--- Begin ---

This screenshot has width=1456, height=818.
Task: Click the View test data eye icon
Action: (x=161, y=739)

--- End ---
--- Begin ---

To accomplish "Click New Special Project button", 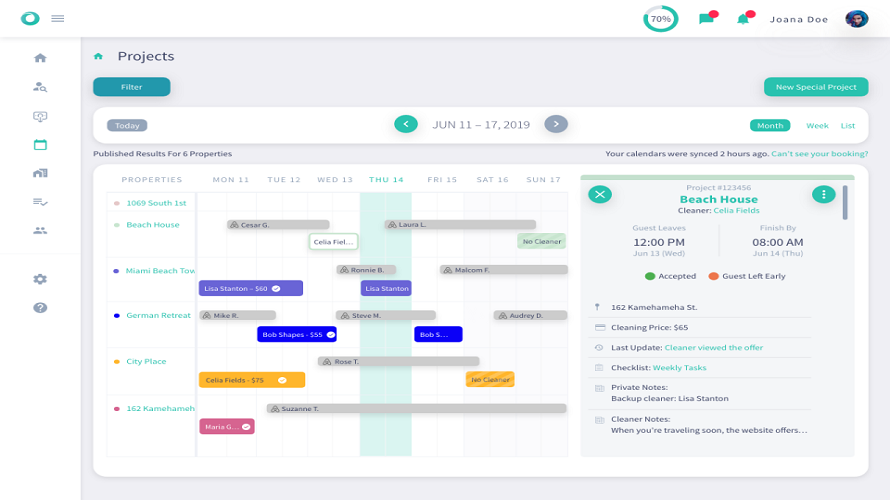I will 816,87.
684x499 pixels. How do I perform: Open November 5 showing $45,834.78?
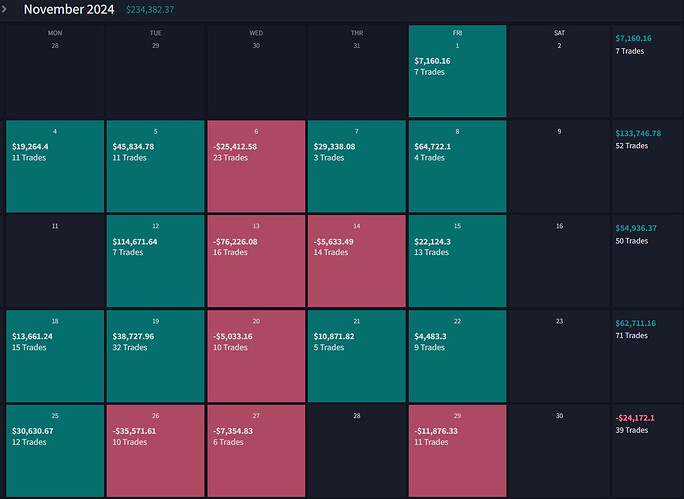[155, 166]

--- End ---
--- Begin ---

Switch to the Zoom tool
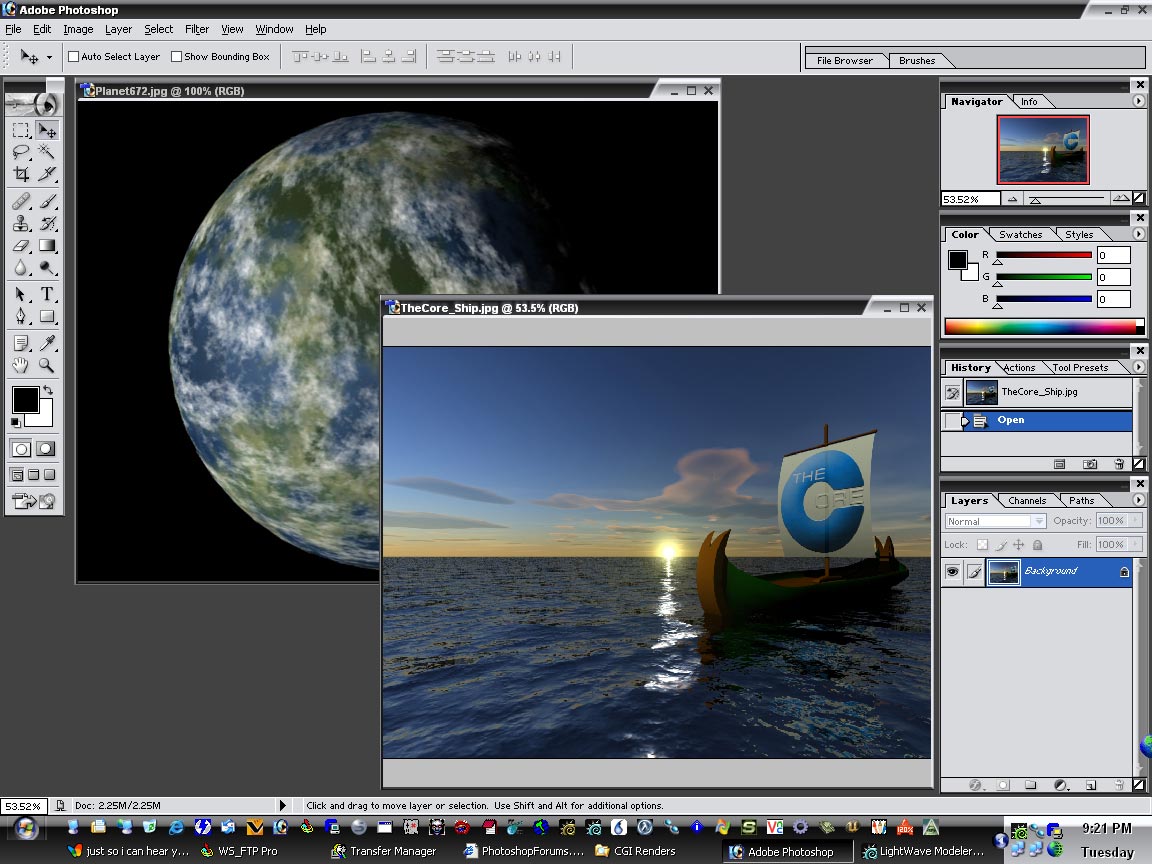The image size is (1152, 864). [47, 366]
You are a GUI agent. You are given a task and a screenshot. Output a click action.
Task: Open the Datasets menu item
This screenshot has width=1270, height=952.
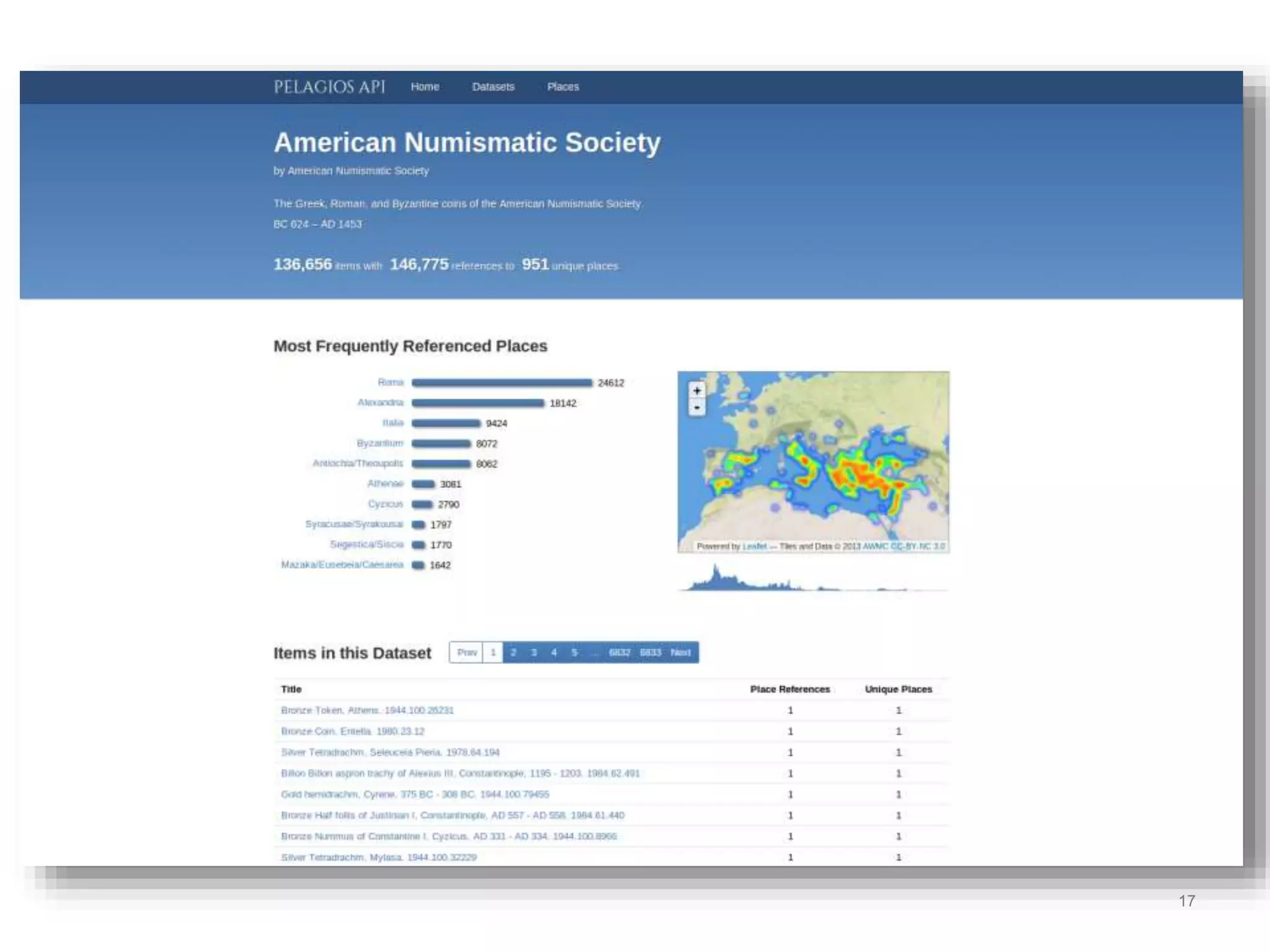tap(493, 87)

--- End ---

• [WRITTEN TASK]
How many lines in the data above contain the word "screenshot"? Reply with the number alone.

• [WORKED ANSWER]
3